Injection site reactions occurred in 9.2% of the sarilumab group and in 4.3% of the adalimumab group.
Neutropenia was reported in 13.6% of the sarilumab group and in 0.5% of the adalimumab group. Elevations of alanine aminotransferase of 1 to 3 times the upper limit of normal occurred in 33.7% of the sarilumab group and in 21.2% of the adalimumab group, with mean increases of 6.1 IU/L and 2.1 IU/L at week 24, respectively. Increases in serum lipids were observed in 1.6% of the sarilumab group compared with 4.3% of the adalimumab group.

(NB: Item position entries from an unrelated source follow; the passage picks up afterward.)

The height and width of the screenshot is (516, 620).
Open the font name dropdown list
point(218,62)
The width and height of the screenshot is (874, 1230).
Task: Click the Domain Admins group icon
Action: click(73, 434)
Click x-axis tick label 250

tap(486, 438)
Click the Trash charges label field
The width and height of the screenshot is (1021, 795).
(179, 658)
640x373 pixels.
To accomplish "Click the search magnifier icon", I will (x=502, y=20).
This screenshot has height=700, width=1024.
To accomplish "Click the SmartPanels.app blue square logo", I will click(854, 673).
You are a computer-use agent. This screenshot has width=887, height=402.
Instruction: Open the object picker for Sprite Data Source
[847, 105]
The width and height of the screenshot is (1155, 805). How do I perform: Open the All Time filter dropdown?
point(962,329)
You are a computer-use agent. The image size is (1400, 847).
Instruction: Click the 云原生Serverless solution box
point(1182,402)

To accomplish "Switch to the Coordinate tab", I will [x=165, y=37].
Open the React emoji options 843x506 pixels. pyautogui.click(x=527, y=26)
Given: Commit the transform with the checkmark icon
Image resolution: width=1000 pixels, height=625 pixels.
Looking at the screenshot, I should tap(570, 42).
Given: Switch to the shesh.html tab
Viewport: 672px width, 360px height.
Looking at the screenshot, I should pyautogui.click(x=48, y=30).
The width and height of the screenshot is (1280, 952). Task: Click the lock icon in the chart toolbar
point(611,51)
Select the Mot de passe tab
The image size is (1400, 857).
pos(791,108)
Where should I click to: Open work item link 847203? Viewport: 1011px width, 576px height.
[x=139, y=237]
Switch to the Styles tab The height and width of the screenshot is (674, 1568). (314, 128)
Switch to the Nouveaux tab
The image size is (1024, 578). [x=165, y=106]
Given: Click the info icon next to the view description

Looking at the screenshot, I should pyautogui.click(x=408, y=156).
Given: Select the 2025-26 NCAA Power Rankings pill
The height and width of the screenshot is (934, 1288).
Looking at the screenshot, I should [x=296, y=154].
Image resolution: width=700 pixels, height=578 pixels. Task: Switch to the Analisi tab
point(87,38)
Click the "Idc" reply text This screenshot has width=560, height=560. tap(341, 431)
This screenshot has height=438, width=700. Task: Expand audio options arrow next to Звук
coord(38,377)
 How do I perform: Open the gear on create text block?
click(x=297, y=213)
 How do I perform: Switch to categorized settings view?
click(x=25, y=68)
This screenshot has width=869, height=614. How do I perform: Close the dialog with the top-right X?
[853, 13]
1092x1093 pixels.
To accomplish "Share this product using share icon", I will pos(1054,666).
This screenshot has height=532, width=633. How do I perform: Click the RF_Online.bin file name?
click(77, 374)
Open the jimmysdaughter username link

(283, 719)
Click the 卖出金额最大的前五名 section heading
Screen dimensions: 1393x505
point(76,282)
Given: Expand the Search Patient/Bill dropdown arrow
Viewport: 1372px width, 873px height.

"In MONARCH, changes in laboratory values in the sarilumab group, including neutropenia, liver transaminases, and total cholesterol, were expected class effects," the investigators noted.
"These data demonstrate that sarilumab improves signs and symptoms and functional disability of RA and is an appropriate, effective, and superior monotherapy compared with TNF-α inhibition for patients who are unsuitable candidates for continued treatment with methotrexate," they concluded.
A limitation of the study was the lack of information about radiographic outcomes.
The study was sponsored by Sanofi Genzyme and Regeneron Pharmaceuticals.
Burmester and co-authors disclosed relevant relationships with Sanofi Genzyme, Regeneron, AbbVie, Bristol-Myers Squibb, MedImmune, Merck, Pfizer, Roche, and UCB.